At some point, I'd really like to get serious about a uniform way of talking about errors.
Huh. Looks like I was already thinking about this in 2009. Well - to be fair, it was already bothering me in 1989.
Project management with Task Warrior
Task Warrior is a command-line tool for task management. It's really quite extensive. A project management domain could interface with it, say.
Domain: crowdsourcing strategies
Here's an interesting paper on the efficacy of a number of different crowdsourcing strategies (using Mechanical Turk). Which leads to the concept of "programming for crowds". If I can program a company, then I can surely program a crowdsourcing application, right?
Think about it.
Saturday, May 28, 2011
Pastebin harvesting
Here's a fascinating idea. Pastebin has a public section. Concerned about abuse, one Internet citizen scraped it to see what was there - there were lots of .... things there of dubious ethics. Let's say.

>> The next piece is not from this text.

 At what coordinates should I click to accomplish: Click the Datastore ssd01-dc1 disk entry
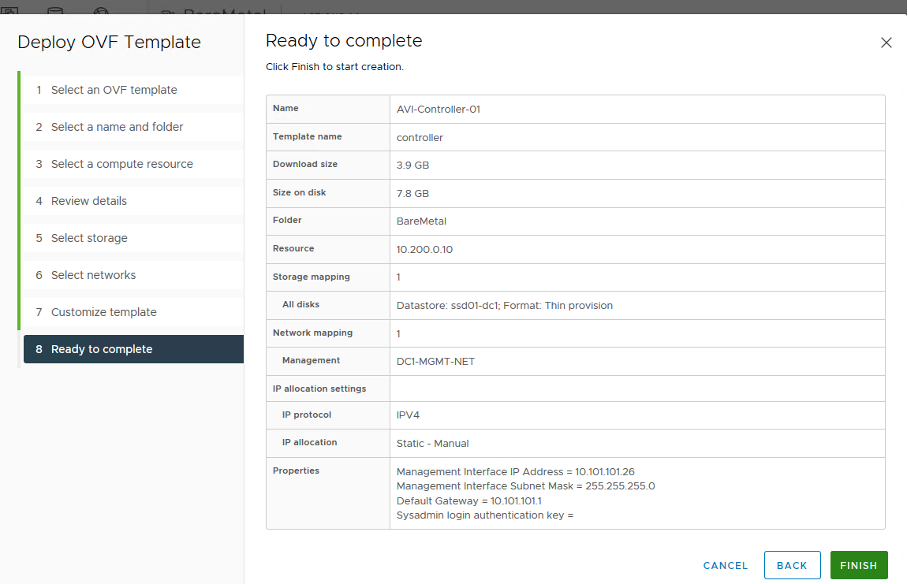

Why not scrape it daily and analyze what's there? This seems kind of interesting to me, and I'm not even entirely sure why.
NLP Christmas in May
I found out that not only is the journal Computational Linguistics now free online - but a lot of journals in computational linguistics are free online (archive here). All I need to do now is build a semantic bot to analyze them...
Rosetta Code
So there's this site Rosetta Code that shows snippets of how to do Task X in lots of different languages. I find that pretty fascinating from the semantic-programming standpoint; in a certain sense, each set of solutions encodes the same thing, the same meaning.
The link goes to "open a window"; Perl has five ways of doing it, depending on the GUI framework you're using, and I'd like to explore that parallelism in Decl.
Wednesday, May 18, 2011
COLM: COmputer Language Manipulator
Tuesday, May 17, 2011
API Marketplace
O API Marketplace, where art thou? Very thought-provoking article about APIs and clearinghouses for them, along with a maybe somewhat dubious business model he wishes somebody else had.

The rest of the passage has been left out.